Exercise
The lines from the one holding "Task: Click the" to the final line of the listing below are to be duplicated exactly, with both ends included and pictures omitted.

Provided data
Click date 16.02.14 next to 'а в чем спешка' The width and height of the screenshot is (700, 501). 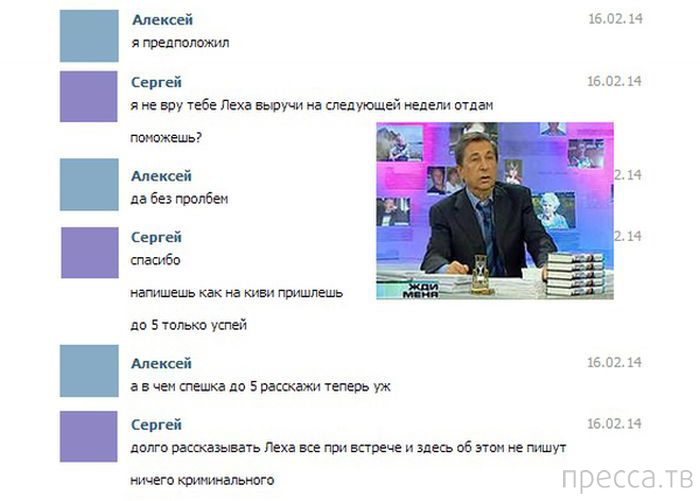(614, 362)
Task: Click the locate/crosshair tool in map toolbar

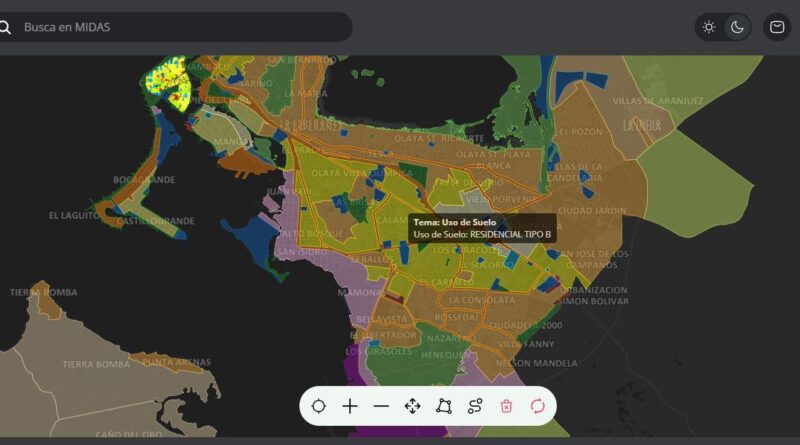Action: tap(318, 406)
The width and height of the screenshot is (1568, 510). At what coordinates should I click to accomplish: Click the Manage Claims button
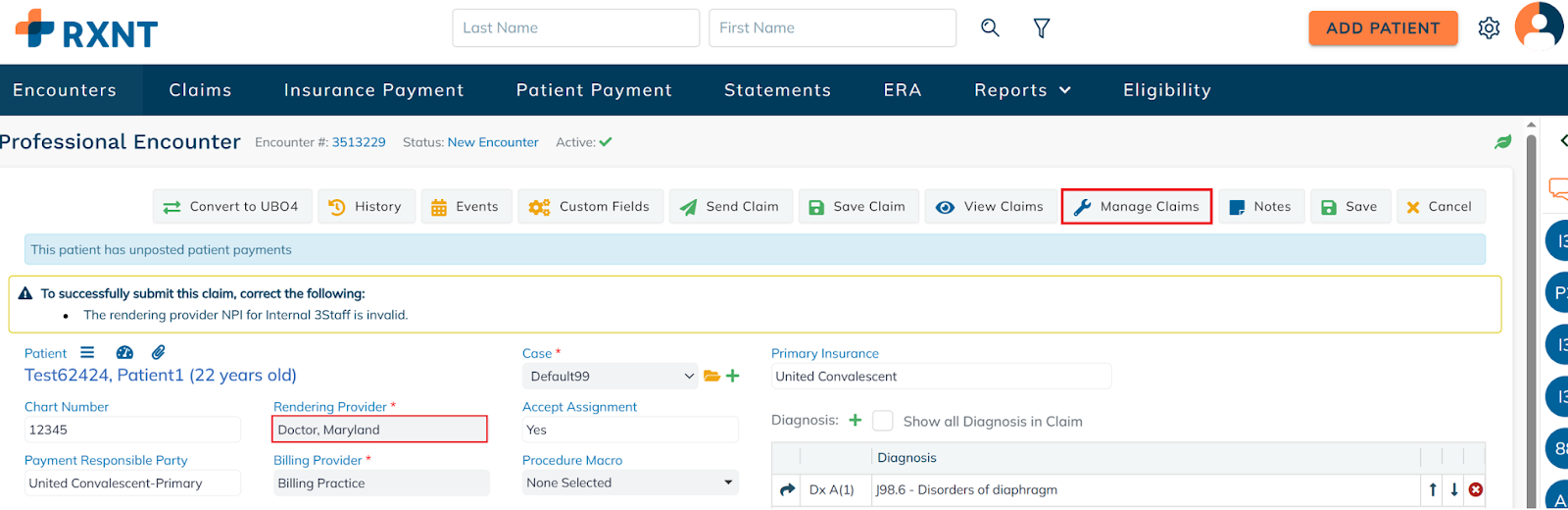click(1137, 207)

Expected answer
Task: Click the locate/crosshair tool in map toolbar

Action: tap(318, 406)
The width and height of the screenshot is (1568, 510). At what coordinates should I click to accomplish: Click the Manage Claims button
click(1137, 207)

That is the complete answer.